Люди современной "высокоразвитой" цивилизации похожи на жестко запрограммированные автоматы, действующие в условиях тотальной регламентации всего и вся. Абсолютное большинство из них предсказуемы: их жизни, их поведение, мысли. И для этого не нужны выдающиеся способности. Одномерная жизнь одномерного человека одномерного человечества. Все просчитывается и все моделируется. Автоматизация производства, автоматизация потребления, автоматизация мышления, коммуникаций, личностного поведения, социальной и политической деятельности распространяется и на смерть.
"Каждый по-своему встречает свою смерть?!" – "Нет, – говорит эта цивилизация массового производства и массового потребления,– регламентированная, автоматизированная жизнь требует такой же регламентации и автоматизма смерти. Смерть, хотите вы или не хотите, это тоже системный компонент массового производства и массового потребления. Смерть не должна быть личностной тайной, не должна быть выбивающимся за рамки вызовом, не должна быть удивительной, страшной, чудесной, непредсказуемой. В нашем одномерном мире, где господствует плоская определенность, или, по крайней мере, постоянное стремление к определенности предметов и вещей смерть, не может и не должна быть символом иррационального страха перед неизвестным. Смерть в нашем мире должна быть тривиальной, предсказуемой, не страшной и, в общем, бессмысленной".

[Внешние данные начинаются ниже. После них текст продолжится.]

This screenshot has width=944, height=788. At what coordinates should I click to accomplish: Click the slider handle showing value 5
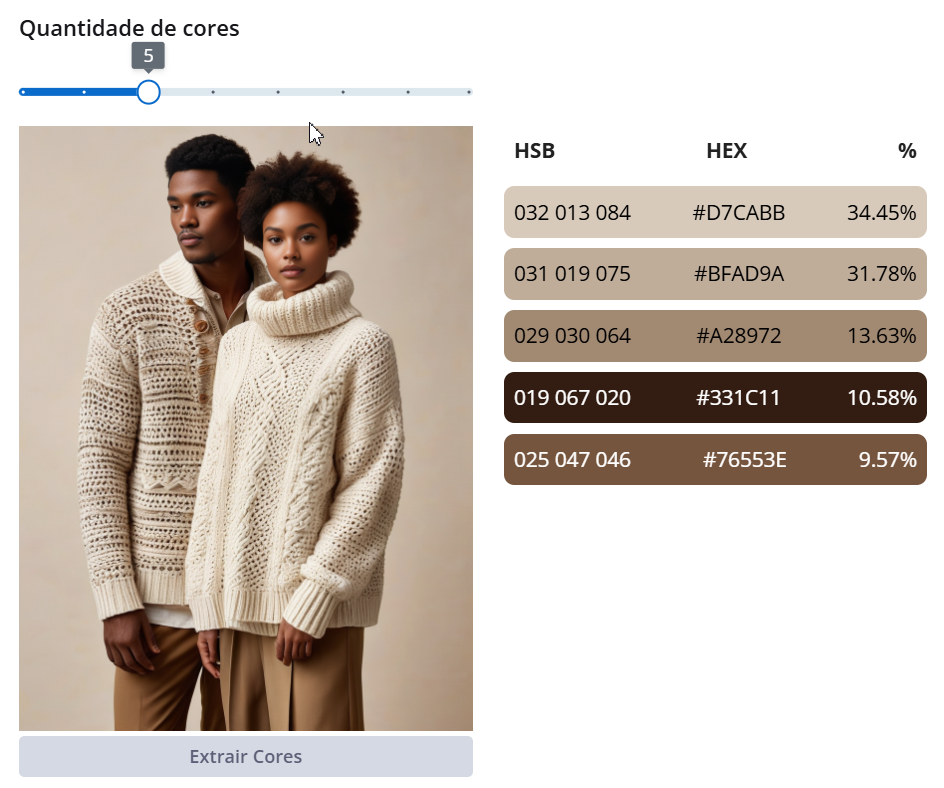(x=148, y=92)
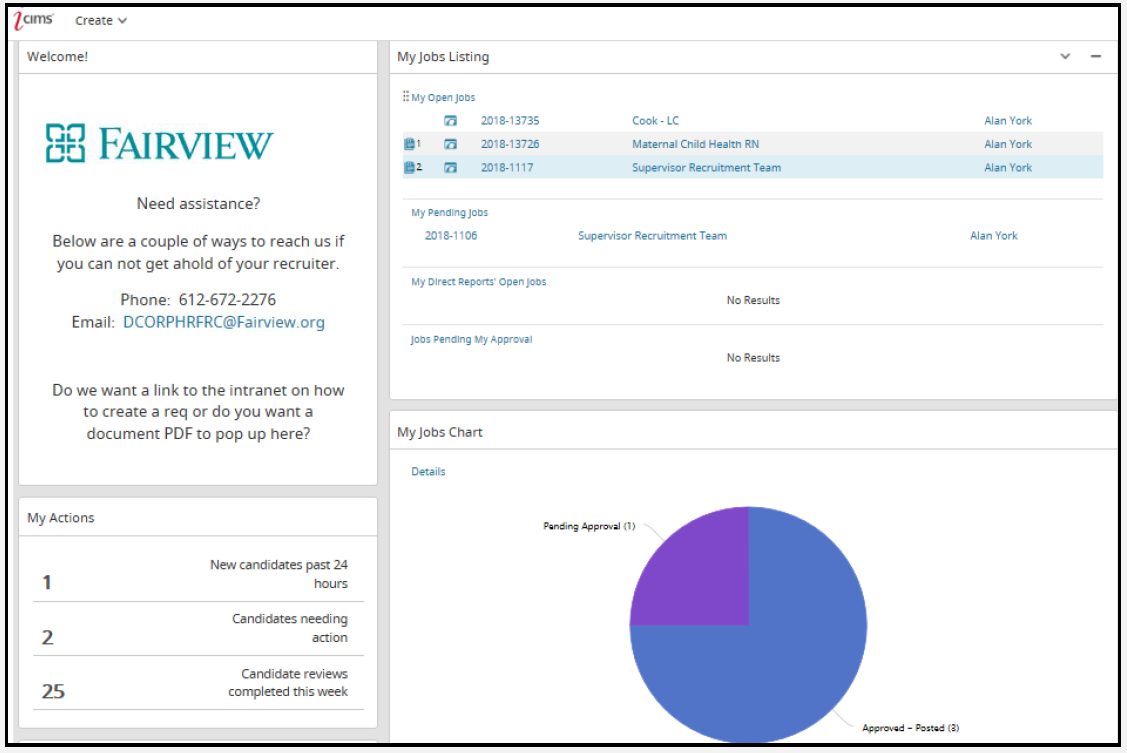The height and width of the screenshot is (753, 1127).
Task: Click the drag handle beside My Open Jobs
Action: pyautogui.click(x=406, y=98)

НЫНЕШНИЙ СОЦИУМ, где господствуют вещи, где и сами люди – всего лишь говорящие и потребляющие вещи, человек-автомат неизбежно должен безостановочно, постоянно, не останавливаясь, бежать от самой мысли о неминуемости и неизбежности личностной смерти.

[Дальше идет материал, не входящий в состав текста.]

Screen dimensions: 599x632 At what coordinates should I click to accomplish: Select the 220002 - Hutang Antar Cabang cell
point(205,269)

Каждая материальная вещь, включая информационные образы, в принципе в этом обществе может стать и становится для кого-то божеством, кумиром. Этой вещи будут поклоняться, о ней будут постоянно думать, ее будут постоянно искать, лелеять и холить, она будет незримо или открыто господствовать в сознании и в мышлении.
Обладание вещью или неким множеством вещей, постоянное потребление вещей символизирует в этой цивилизации иллюзорную победу над временем. Новый автомобиль, новый компьютер, новый телефон – это все большая и большая скорость, это образ авангардного продукта, предназначенного только для продвинутых, это принадлежность к некой группе, которая обогнала других…
Иллюзорная победа над временем – это иллюзия победы над смертью. Новый, тотальный миф постоянно строится, конструируется и переформатируется, исходя из того, что мир вещей нескончаем и безграничен. А личностное обладание этими вещами означает вступление, интеграцию, погружение в бессмертный мир вещей.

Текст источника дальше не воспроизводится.